Se você não gosta de alguém, sempre existe a alternativa de ir embora

· outubro 30, 2016

Se você não gosta de alguém, se essa pessoa é desagradável, que você não mantenha nenhuma relação com ela se assim quiser, que vá embora se é o que deseja. Você não está aqui para satisfazer ninguém, nem para tolerar o intolerável. Escolha sempre a distância tranquila ao invés da falsa hipocrisia.

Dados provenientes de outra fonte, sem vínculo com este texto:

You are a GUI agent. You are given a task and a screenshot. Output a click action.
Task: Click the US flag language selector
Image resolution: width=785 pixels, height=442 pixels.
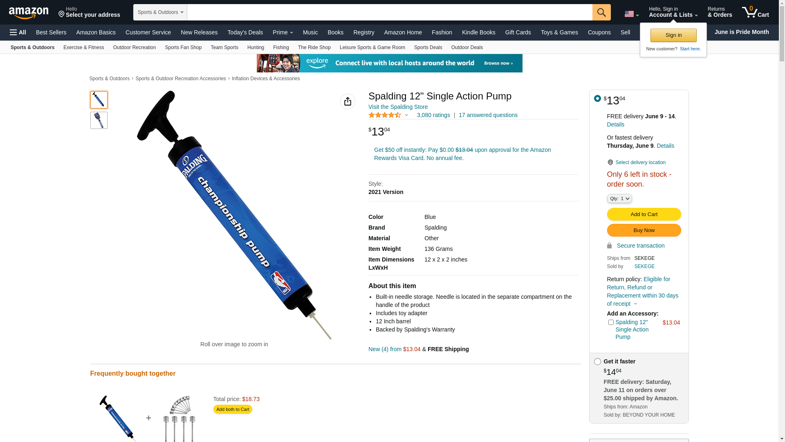(x=631, y=14)
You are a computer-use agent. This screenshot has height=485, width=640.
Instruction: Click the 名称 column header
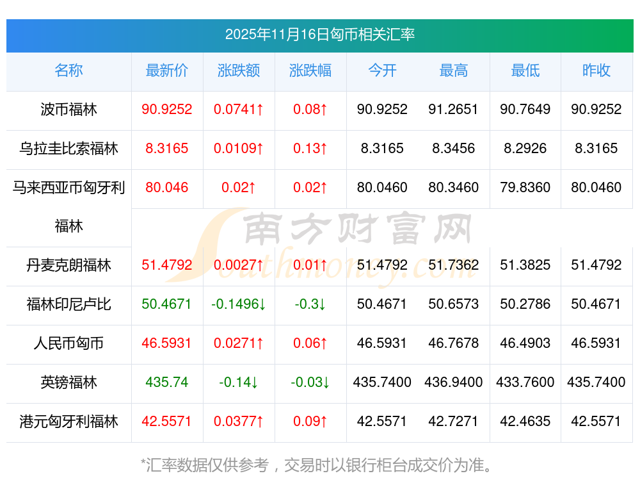click(68, 70)
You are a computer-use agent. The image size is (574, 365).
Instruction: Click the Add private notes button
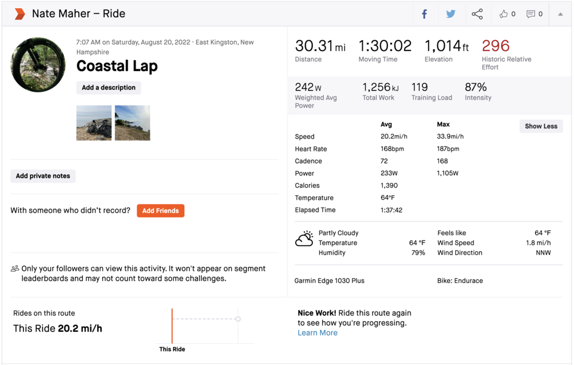point(43,176)
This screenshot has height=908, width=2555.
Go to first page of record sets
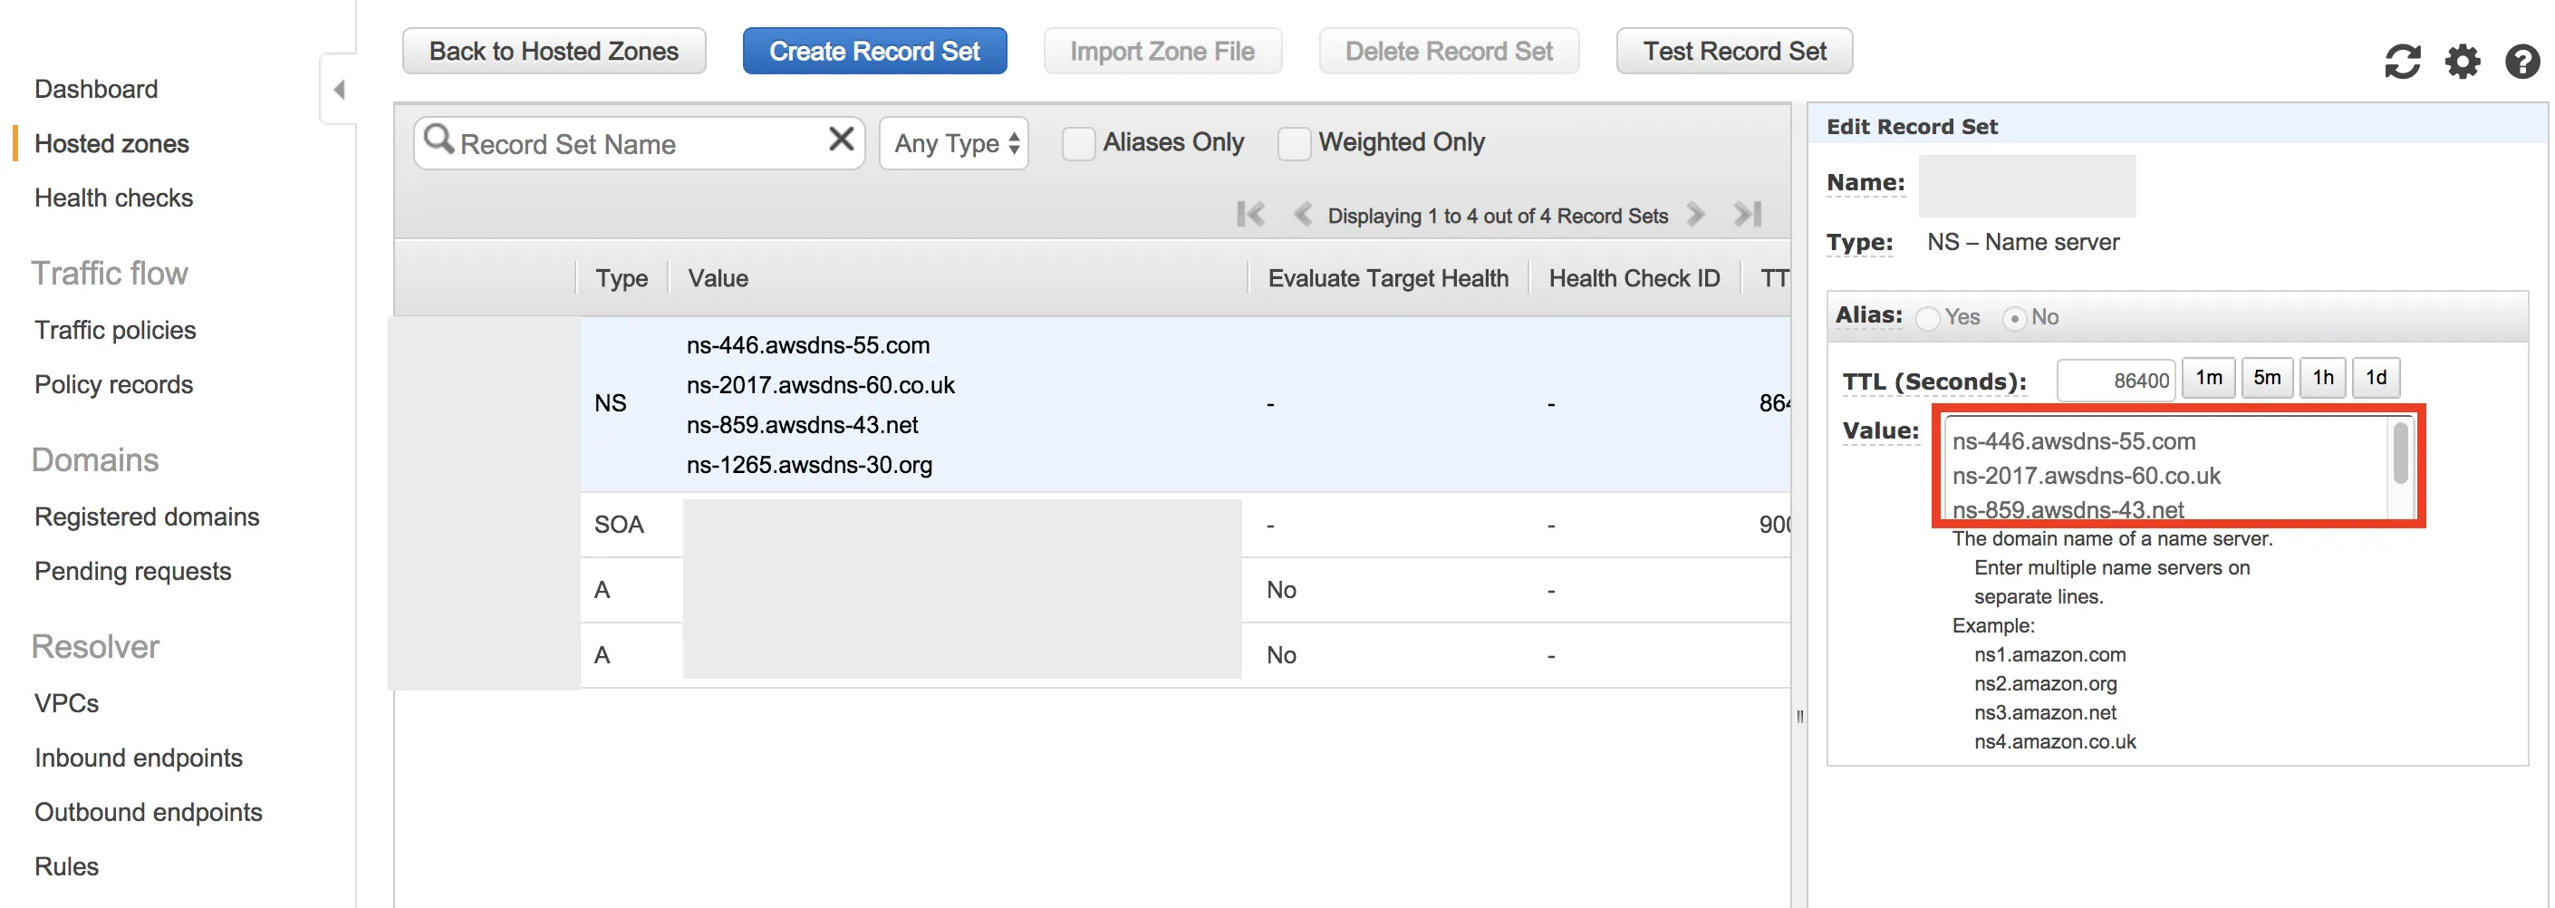[1251, 214]
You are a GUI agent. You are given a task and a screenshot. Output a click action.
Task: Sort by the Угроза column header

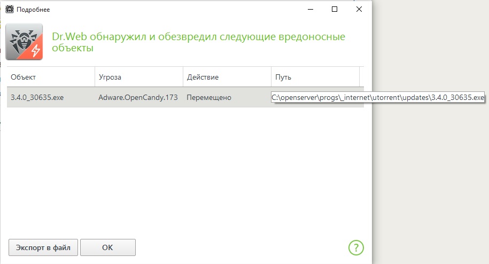pyautogui.click(x=139, y=77)
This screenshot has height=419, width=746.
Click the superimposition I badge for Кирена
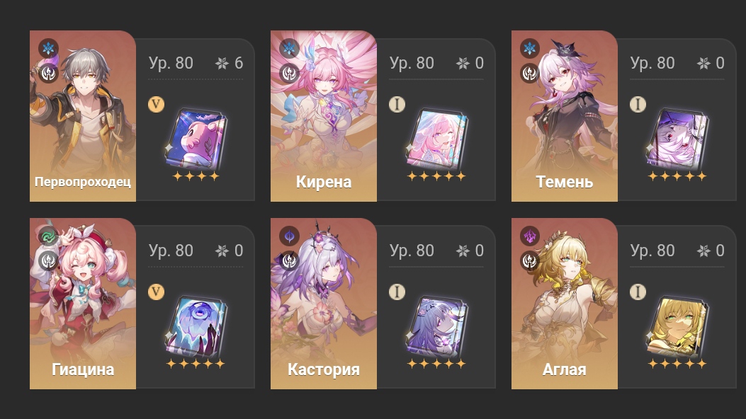click(x=397, y=104)
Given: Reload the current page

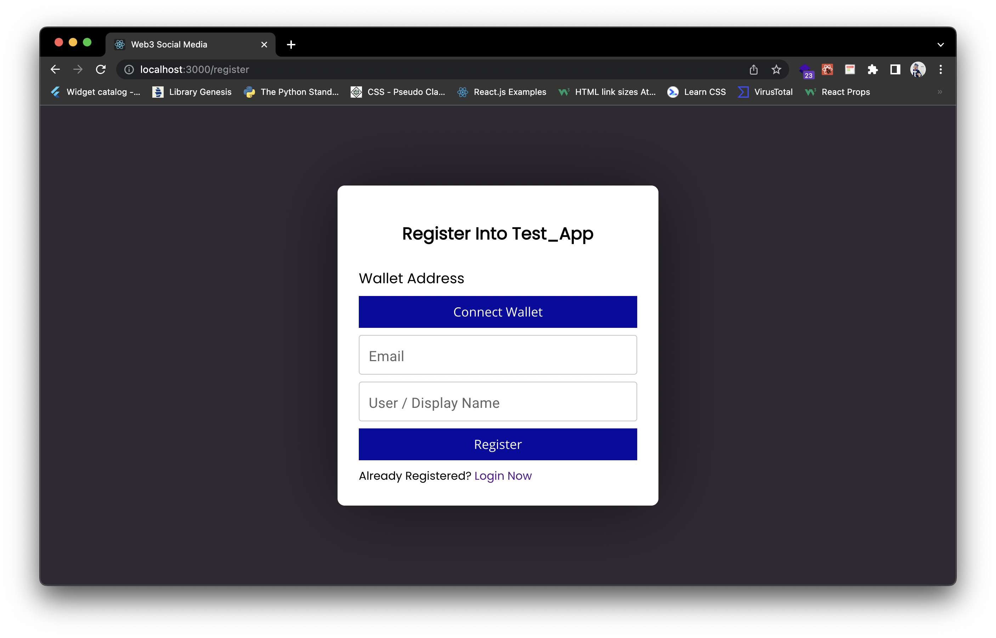Looking at the screenshot, I should click(101, 69).
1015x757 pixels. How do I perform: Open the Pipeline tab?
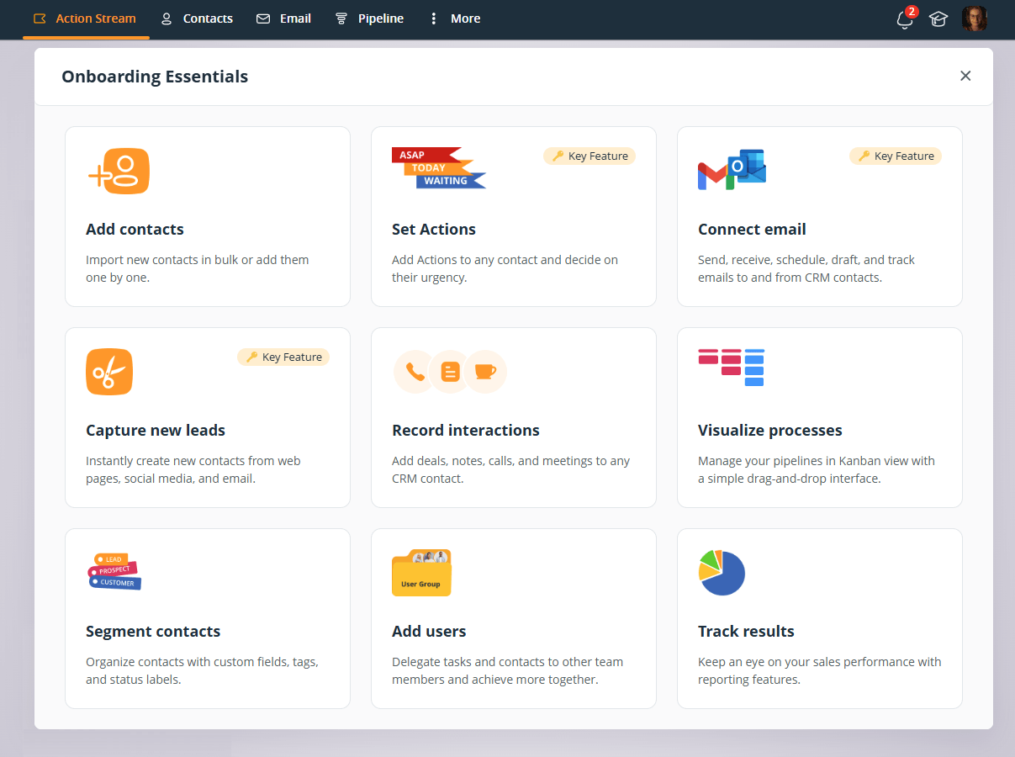pyautogui.click(x=369, y=19)
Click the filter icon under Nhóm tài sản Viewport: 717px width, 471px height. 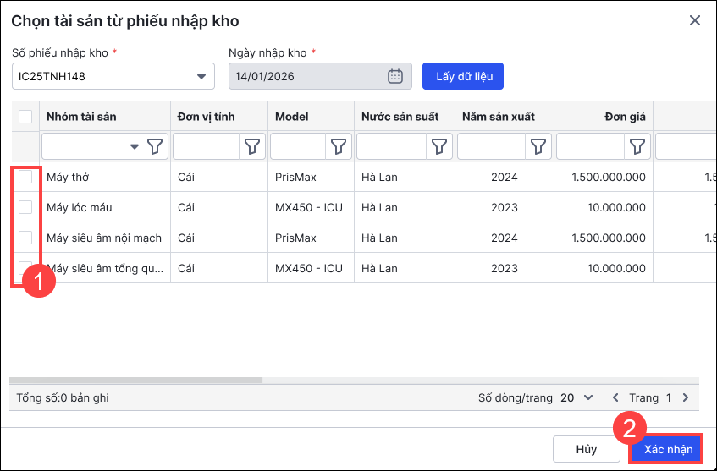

Os especialistas em psicologia interpessoal (encarregada de estudar os vínculos das pessoas com os seus círculos sociais mais próximos) afirmam que, em média, de todas as pessoas com quem cruzamos num dia, pelo menos 10% não seriam do nosso agrado se as conhecêssemos. Ou seja: não encaixariam em nossos mapas pessoais, nem nos quebra-cabeças da nossa vida.

Do mesmo modo que ao longo dos nossos dias executamos pequenas rotinas de “higiene pessoal” para manter a saúde e ter uma boa imagem, é necessário que comecemos a praticar também o que se conhece como “higiene mental”. Um dos seus primeiros postulados é tão simples quanto essencial: não tente gostar de todo mundo. É uma fonte de sofrimento realmente inútil.

Contudo, o não gostar não significa que devemos reagir com firmeza ou agressividade demarcando território. No fim, a convivência não deveria ser tão complicada. Baseia-se apenas em “ser” e “deixar ser”. Em “não faça comigo o que você não gostaria que fizessem com você”.

Devemos ser habilidosos arquitetos dessa sinceridade cortês e construtiva onde ninguém se machuca. Onde nunca se recorra a essa falsa hipocrisia que vemos todos os dias nos nossos círculos mais próximos.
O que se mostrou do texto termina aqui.